## Short problem
Please repeat the listing from the line with "How do I perform: Pick" to the line with "click(511, 465)", swapping "dimension" for "measurement" and leaving everything else unchanged.

## Record extracts
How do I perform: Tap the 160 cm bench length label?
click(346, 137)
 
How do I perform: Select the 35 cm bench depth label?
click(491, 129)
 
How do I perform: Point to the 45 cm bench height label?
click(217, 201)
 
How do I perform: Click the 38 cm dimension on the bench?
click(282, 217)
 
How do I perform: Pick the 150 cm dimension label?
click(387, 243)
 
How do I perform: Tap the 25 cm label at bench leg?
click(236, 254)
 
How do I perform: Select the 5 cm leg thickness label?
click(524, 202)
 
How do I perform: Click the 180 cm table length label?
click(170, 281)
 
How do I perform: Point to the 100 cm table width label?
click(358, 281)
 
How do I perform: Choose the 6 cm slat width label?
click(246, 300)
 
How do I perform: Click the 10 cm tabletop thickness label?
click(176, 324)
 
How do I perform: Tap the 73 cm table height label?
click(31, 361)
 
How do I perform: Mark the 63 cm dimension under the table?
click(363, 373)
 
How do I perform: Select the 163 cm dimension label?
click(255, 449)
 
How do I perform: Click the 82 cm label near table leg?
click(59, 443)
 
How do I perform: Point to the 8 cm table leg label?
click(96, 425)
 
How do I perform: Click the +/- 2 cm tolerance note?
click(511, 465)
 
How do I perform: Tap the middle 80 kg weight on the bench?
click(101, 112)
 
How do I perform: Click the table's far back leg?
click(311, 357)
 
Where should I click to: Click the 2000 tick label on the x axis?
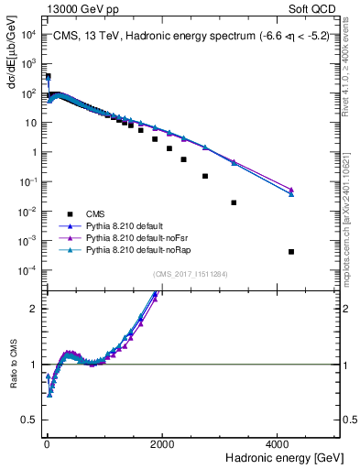[162, 443]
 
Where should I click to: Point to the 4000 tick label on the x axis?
[278, 443]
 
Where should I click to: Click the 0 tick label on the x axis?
[47, 443]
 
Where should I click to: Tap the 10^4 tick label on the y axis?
[27, 35]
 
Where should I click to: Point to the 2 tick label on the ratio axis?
[33, 308]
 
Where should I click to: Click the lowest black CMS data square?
[290, 252]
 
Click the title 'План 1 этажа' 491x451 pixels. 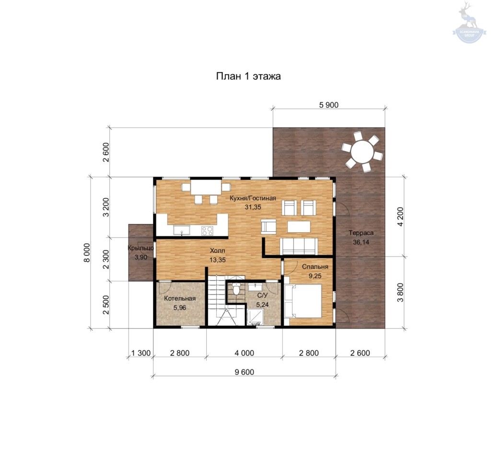[x=248, y=76]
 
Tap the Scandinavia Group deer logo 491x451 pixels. [x=469, y=22]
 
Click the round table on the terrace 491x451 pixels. [x=362, y=152]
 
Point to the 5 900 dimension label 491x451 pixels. [x=329, y=105]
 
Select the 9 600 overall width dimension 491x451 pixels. [x=244, y=372]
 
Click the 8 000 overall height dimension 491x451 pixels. [x=87, y=253]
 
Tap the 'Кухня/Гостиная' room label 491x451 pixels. [x=253, y=198]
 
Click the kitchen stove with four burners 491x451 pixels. [x=207, y=231]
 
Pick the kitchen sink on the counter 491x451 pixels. [x=182, y=230]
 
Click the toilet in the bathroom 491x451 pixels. [x=236, y=289]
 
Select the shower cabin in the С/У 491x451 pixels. [x=255, y=317]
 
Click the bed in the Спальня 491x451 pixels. [x=303, y=301]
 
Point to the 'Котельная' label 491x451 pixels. [x=180, y=298]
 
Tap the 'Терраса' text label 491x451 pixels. [x=361, y=233]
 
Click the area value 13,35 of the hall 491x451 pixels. [x=218, y=260]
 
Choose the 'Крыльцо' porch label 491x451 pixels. [x=141, y=248]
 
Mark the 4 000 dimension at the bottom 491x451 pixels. [x=244, y=353]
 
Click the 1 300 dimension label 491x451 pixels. [x=141, y=353]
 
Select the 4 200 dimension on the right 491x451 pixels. [x=400, y=217]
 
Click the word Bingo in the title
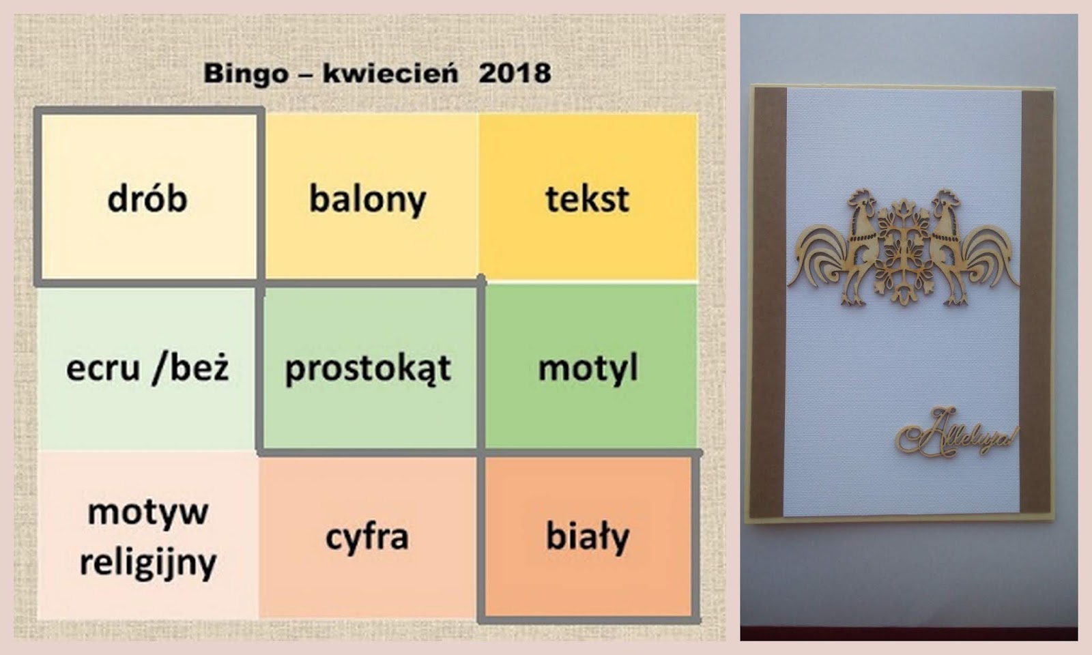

## Finished answer
How do I perform: Pick the 150 cm measurement label?
click(387, 243)
 
How do I perform: Tap the 25 cm label at bench leg?
click(236, 254)
 
How do I perform: Select the 5 cm leg thickness label?
click(524, 202)
 
How do I perform: Click the 180 cm table length label?
click(170, 281)
 
How do I perform: Point to the 100 cm table width label?
click(358, 281)
 
How do I perform: Choose the 6 cm slat width label?
click(246, 300)
 
How do I perform: Click the 10 cm tabletop thickness label?
click(176, 324)
 
How do I perform: Tap the 73 cm table height label?
click(31, 361)
 
How do I perform: Mark the 63 cm measurement under the table?
click(363, 373)
 
How do I perform: Select the 163 cm measurement label?
click(255, 449)
 
How do I perform: Click the 82 cm label near table leg?
click(59, 443)
 
How do I perform: Point to the 8 cm table leg label?
click(96, 425)
 
How do I perform: Click the +/- 2 cm tolerance note?
click(511, 465)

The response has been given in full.